FedEx jet skidded on pilot 'check'
NTSB inquiry reveals earlier problems of first officer

By Bartholomew Sullivan
Contact
May 26, 2004

WASHINGTON - Two minutes before a pre-Christmas FedEx flight from Oakland to
Memphis made a hard landing that bucked its right landing gear, the captain
joked to the first officer he was evaluating to "keep it out of the grass."

"I'll do my very best," First Officer Robyn S. Sclair responded, chuckling,
according to a cockpit voice recorder.

But it was not to be. At 12:26 p.m. on December 18, the 358,000-pound MD-10,
battling headwinds after a brief wind shear alert, hit the runway on its
left landing gear first, traveled 58 feet, then landed hard on the right
landing gear.

After rolling about 2,800 feet, the right landing gear collapsed, the plane
skidded off the runway and into the grass, and caught fire. Of the two crew
and five passengers, two received minor injuries, including Sclair, who had
rope burns from a cockpit escape.

While the accident remains under investigation, and no conclusions or
recommendations have been issued, the National Transportation Safety Board
released factual findings on the accident on Tuesday. They indicate that at
the time of the accident, Sclair was undergoing a company-mandated multi-leg
"line check," or supervised evaluation, after deviating from an assigned
altitude over England a month earlier.

The report reveals that Sclair, with FedEx since 1996, had received two
previous unsatisfactory proficiency ratings on MD-11s in 1999 and 2001, but
had received additional training and received satisfactory ratings both
times.

Interviews the NTSB did with an unidentified FedEx pilot indicated that she
had been late to work three out of 10 times in August and had received an
advisory letter from company officials on Dec. 8 warning against tardiness.
In 1994, an unidentified previous employer indicated unsatisfactory
proficiency ratings that year were the result of Sclair's "generally poor
airmanship"

Efforts to reach both Sclair and Capt. Richard W. Redditt through the Air
Line Pilots Association were unsuccessful Tuesday. Both are on paid leave
and are not flying pending the outcome of the investigation and an internal
company probe, said FedEx spokesman Kristin S. Krause.

No damage cost estimates are available, Krause said.

The cockpit voice recorder also indicates that Redditt told an unidentified
jumpseat passenger before the flight that Sclair had been coughing "like
crazy" on previous legs of the Memphis-Indianapolis-Oakland flight and that
he thought she might have pneumonia.

In response to a garbled comment from the jumpseater, Redditt adds: "I think
she would have if it hadn't been so much scrutiny on this line check." The
recording picks up constant coughing and throat-clearing from Sclair as the
plane descends over Arkansas into Memphis.

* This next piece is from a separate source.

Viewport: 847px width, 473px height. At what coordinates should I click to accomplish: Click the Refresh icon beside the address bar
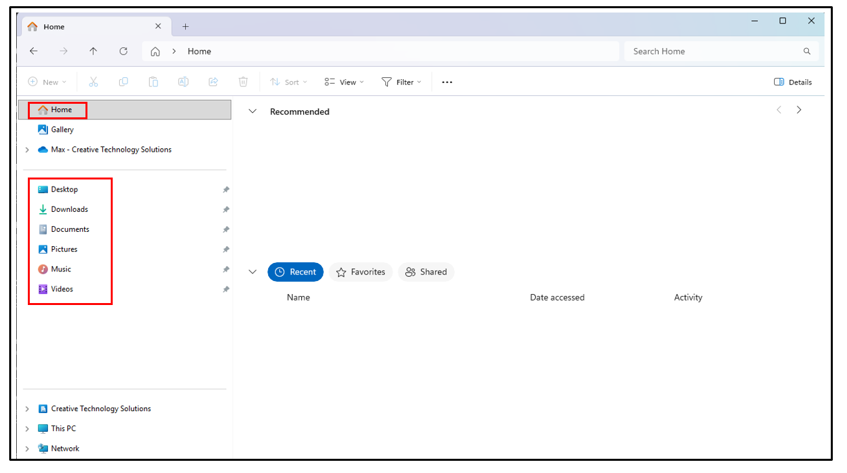point(123,51)
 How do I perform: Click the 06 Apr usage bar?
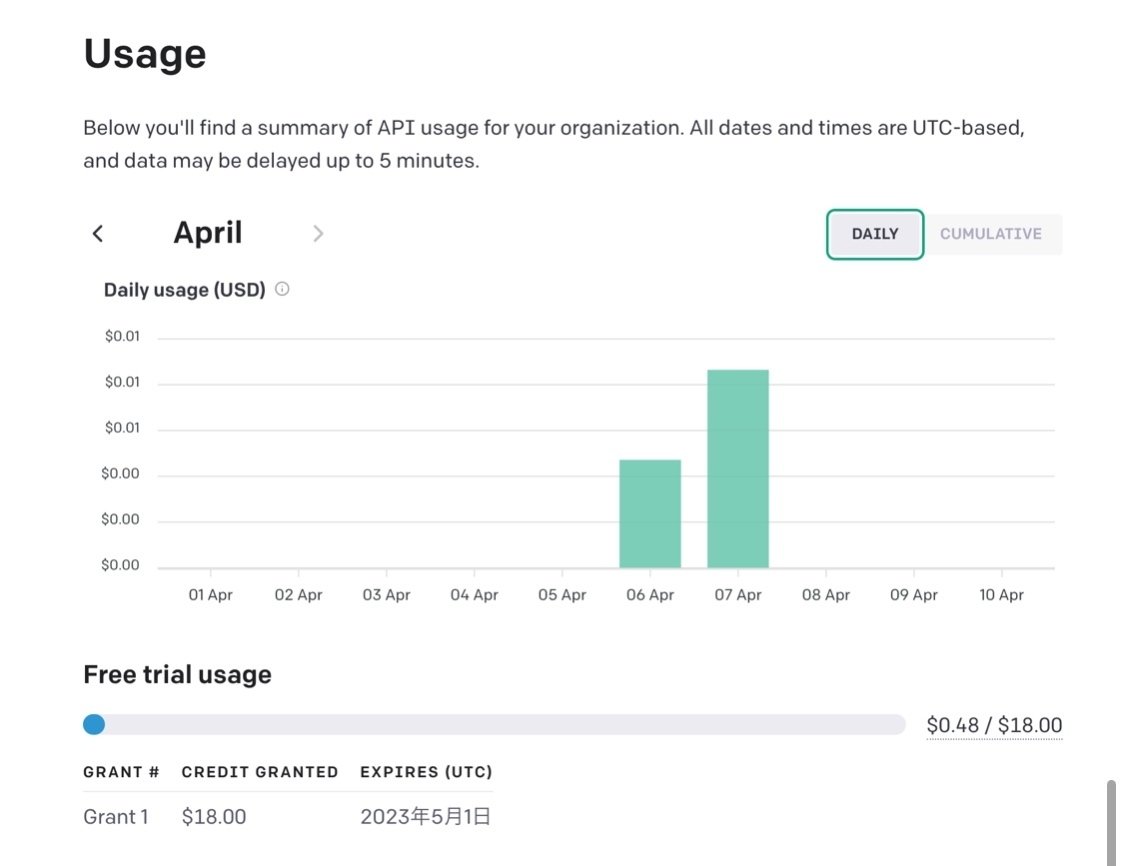click(650, 514)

"Whatever happens today, I want to see a stable approach at 1,000 feet,"
Redditt tells Sclair as she begins the descent. If the plane isn't stable,
she's to "go around" again, he says. "No problem there," she answers.

It was just a few days before Christmas and it was a blustery, gusty day as
Flight 647 descended over Gilmore, Ark. An automated warning system alerted
the crew to wind shear conditions at about 1,900 feet. But before it touched
down, the plane appeared to passengers and Redditt to be properly oriented.

On the ground, after the landing gear collapsed, the right wing caught fire
and the plane had to be evacuated. When the inflatable escape slide was
deployed, however, wind gusts blew it under the fuselage. The crew and five
passengers had to escape through cockpit windows. Besides Sclair's rope
burns, another passenger fell, injuring a shoulder.

Before escaping, an amateur video obtained by the NTSB showed, those inside
threw personal belongings, including Christmas presents, from the plane. In
the wake of the accident, FedEx issued a directive that crews were to exit
as expeditiously as possible in an emergency and not take unnecessary risks
to salvage personal baggage.

The accident also resulted in a Federal Aviation Administration advisory.
Because the airport rescue crews expected only three crew, total, and seven
people escaped the flight, the FAA recommended cargo operators provide
personnel manifests for all incoming flights.